= Instructions to follow =
Copy out every line of the records below character for character, leaving out the pictures.

= Given data =
++++++++

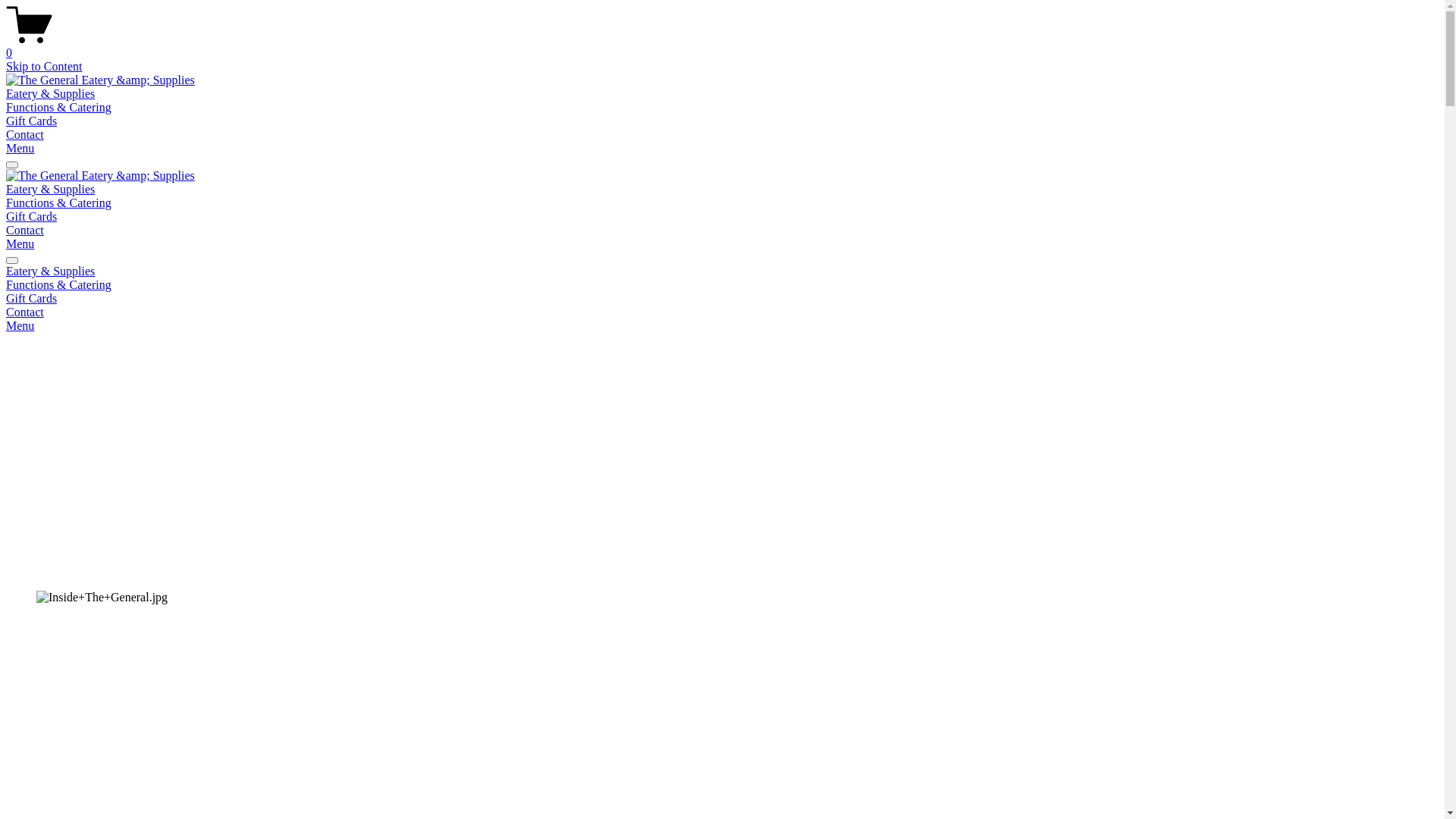 The image size is (1456, 819). What do you see at coordinates (25, 133) in the screenshot?
I see `'Contact'` at bounding box center [25, 133].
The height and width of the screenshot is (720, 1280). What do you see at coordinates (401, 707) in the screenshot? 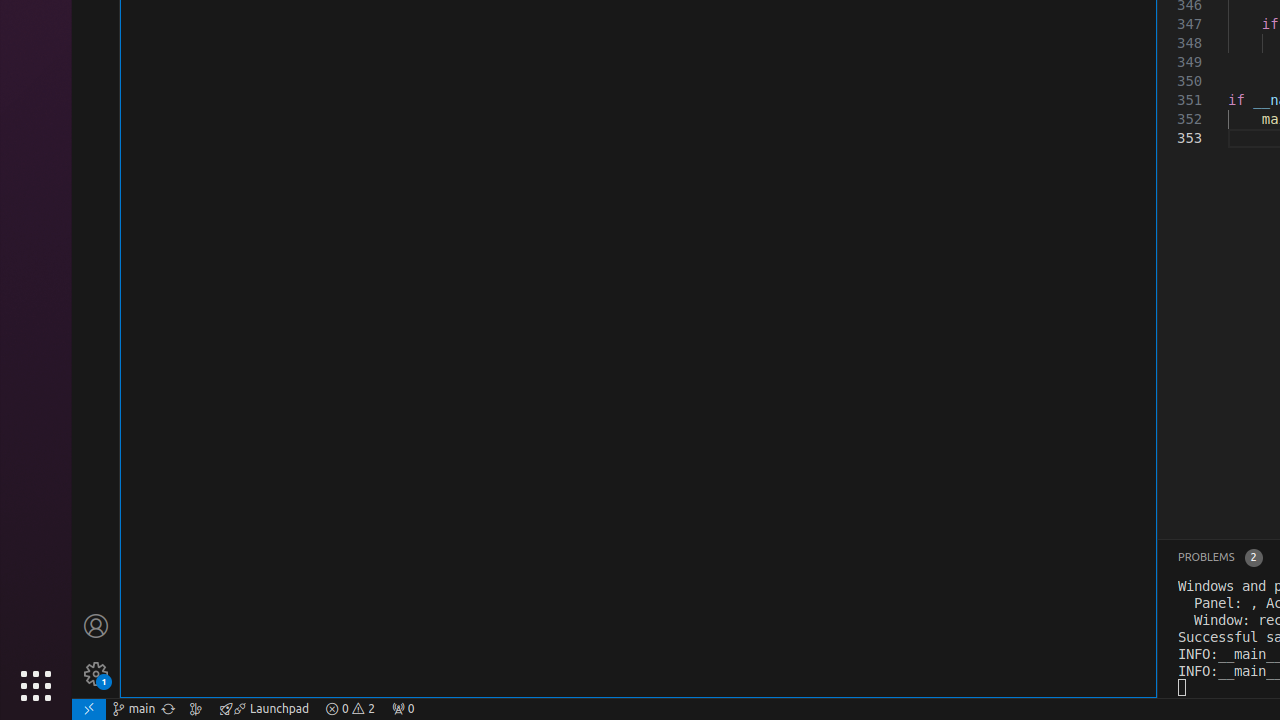
I see `'No Ports Forwarded'` at bounding box center [401, 707].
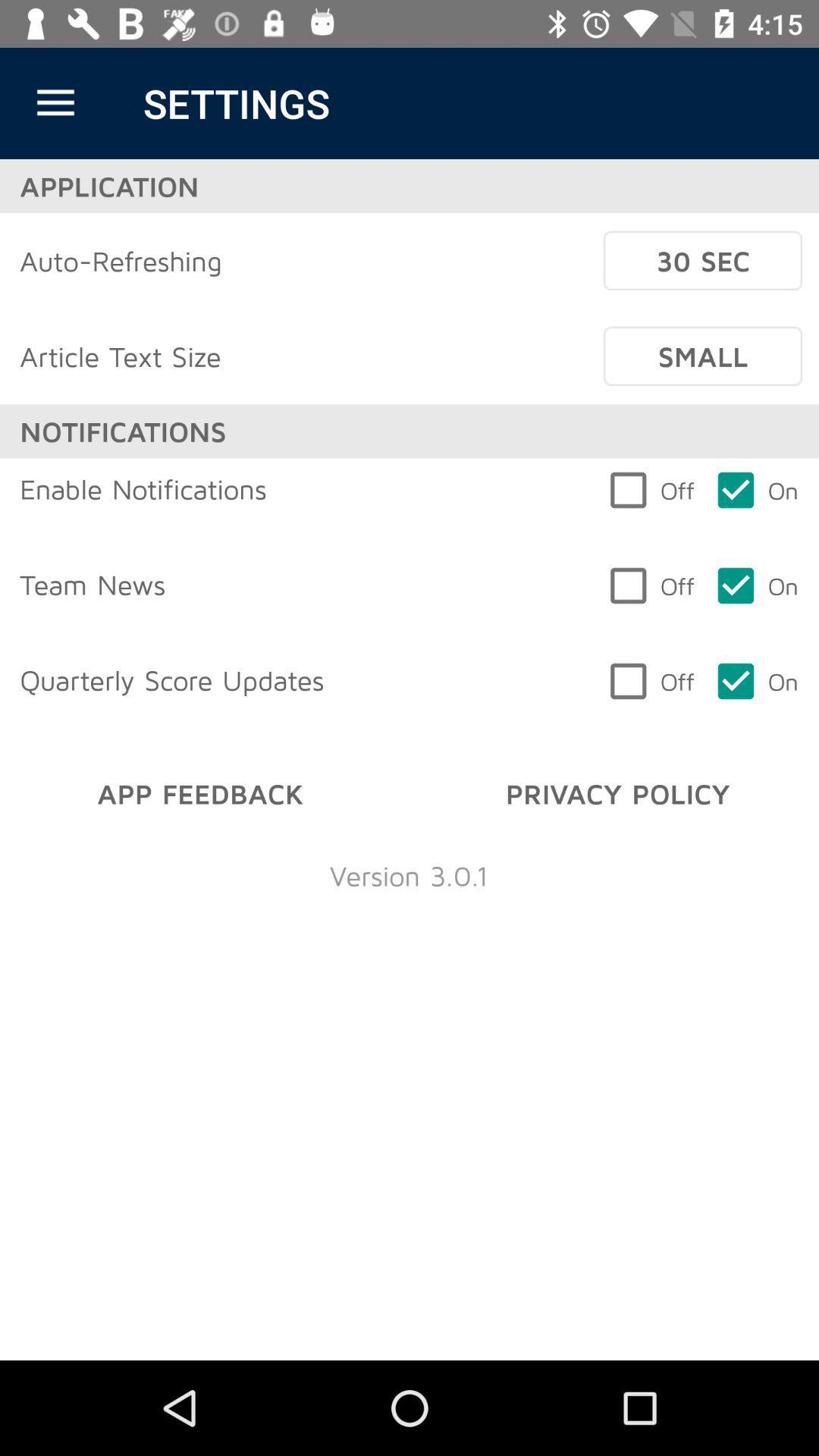 The width and height of the screenshot is (819, 1456). I want to click on version 3 0 item, so click(408, 875).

++++++++

= Full response =
 The image size is (1456, 819). What do you see at coordinates (25, 133) in the screenshot?
I see `'Contact'` at bounding box center [25, 133].
The height and width of the screenshot is (720, 1280). What do you see at coordinates (401, 707) in the screenshot? 
I see `'No Ports Forwarded'` at bounding box center [401, 707].
 The width and height of the screenshot is (819, 1456). I want to click on version 3 0 item, so click(408, 875).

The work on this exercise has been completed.